═════ Texte source ═════

Les messages d’avertissements affichés ci-dessus ne semblent pas être importants.
Les packages Debian/Ubuntu nécessaires pour lancer ces commandes sont xvfb (virtual framebuffer X server), netpbm (Graphics conversion tools) et bien entendu Firefox.

Dyomedea.com est enfin valide!

Après avoir passé des années à expliquer à mes clients qu’il fallait suivre les recommandations du W3C, je viens tout juste d’appliquer ces principes à mon propre site institutionnel : http://dyomedea.com/!

Pour ceux d’entre vous qui voudraient voir la différence, l’ancienne version appartient maintenant aux archives du Web…

Le nouveau site parait être très différent, mais sa structure est similaire et les URIs n’ont pas changé.

Ce nouveau site est bien entendu conforme à XHTML 1.1 et CSS 2.0, dénué de tables de présentation et, comme il se doit, basé sur XML.

En plus des grands classiques (GNU/Linux, Apache, …); les site est propulsé par une nouvelle version bêta de Orbeon PresentationServer.

Cette nouvelle version apporte plein de fonctionnalités sexies telle qu’un support de XForms basé sur les technologies Ajax (que je n’utilise pas ici) et un support de XHTML en standard (ce qui n’était pas le cas des versions précédentes qu’il fallait bricoler pour générer du XHTML valide).

J’utilise ce produit (un peu trop puissant pour les besoins de ce site) parce que je l’aime bien (c’est une bonne raison!) et également pour générer des pages dynamiques ce qui a quelques avantages y compris pour un site relativement statique comme celui-là :

J’envoie du XHTML (avec un type média « application/xhtml+xml ») uniquement aux navigateurs qui annoncent dans leur réponse qu’ils le supporte (sauf le validateur XHTML du W3C qui ne dit pas ce qu’il supporte; si vous pensez qu’il a tort, vous pouvez voter pour ce bug!) et du HTML aux autres (curieusement, Konqueror qui ne le devrait pas semble faire partie de cette liste).
Bien entendu, j’en profite pour faire de l’agrégation de flux RSS 1.0 (de XMLfr et de ce carnet Web) pour afficher mes derniers articles et l’agenda XMLfr.
Plus intéressant, j’ai développé deux nouveaux générateurs OPS qui vont récupérer dans ma boîte à lettres les derniers messages que j’ai envoyé sur des listes publiques.
Ces générateurs utilisent mon API de binding XML/Java pour lire leurs configurations.
Et bien entendu, une plateforme XML/XSLT facilite grandement la gestion de l’internationalisation (le site est en français et en anglais) et permet d’ajouter des gadgets tels qu’un plan du site.

Tout cela a été bien intéressant à réaliser, j’aurais dû le faire avant!

Il ne me reste plus qu’à faire la même chose avec XMLfr…

Dyomedea.com is valid, at last!

There is a French dictum that says that cobblers are the worst shod (curiously, the English equivalent, « shoemaker’s children are the worst shod » bring children into the picture).

After having spent years teaching to my customers that they should follow the W3C recommendations, I have just finished to apply that to my own corporate site, http://dyomedea.com/english/!

═════ Données enregistrées ═════

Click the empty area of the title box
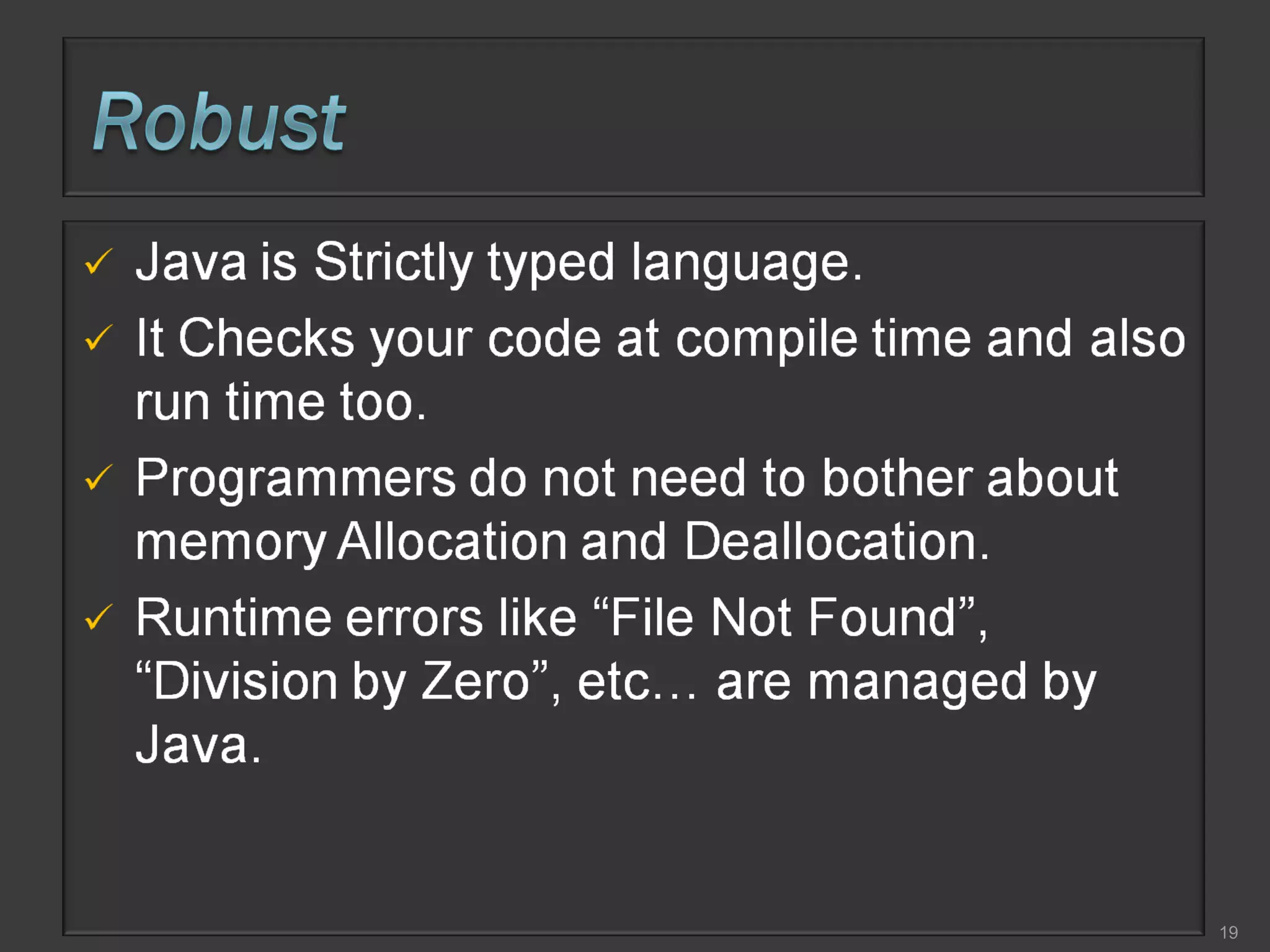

═════

## Objectif
Recopiez le passage du texte source en commençant par « Et bien entendu, une » et en allant jusqu'à « into the picture). », en substituant « moteur de recherche » à « plan du site ».

## Réponse complète
Et bien entendu, une plateforme XML/XSLT facilite grandement la gestion de l’internationalisation (le site est en français et en anglais) et permet d’ajouter des gadgets tels qu’un moteur de recherche.

Tout cela a été bien intéressant à réaliser, j’aurais dû le faire avant!

Il ne me reste plus qu’à faire la même chose avec XMLfr…

Dyomedea.com is valid, at last!

There is a French dictum that says that cobblers are the worst shod (curiously, the English equivalent, « shoemaker’s children are the worst shod » bring children into the picture).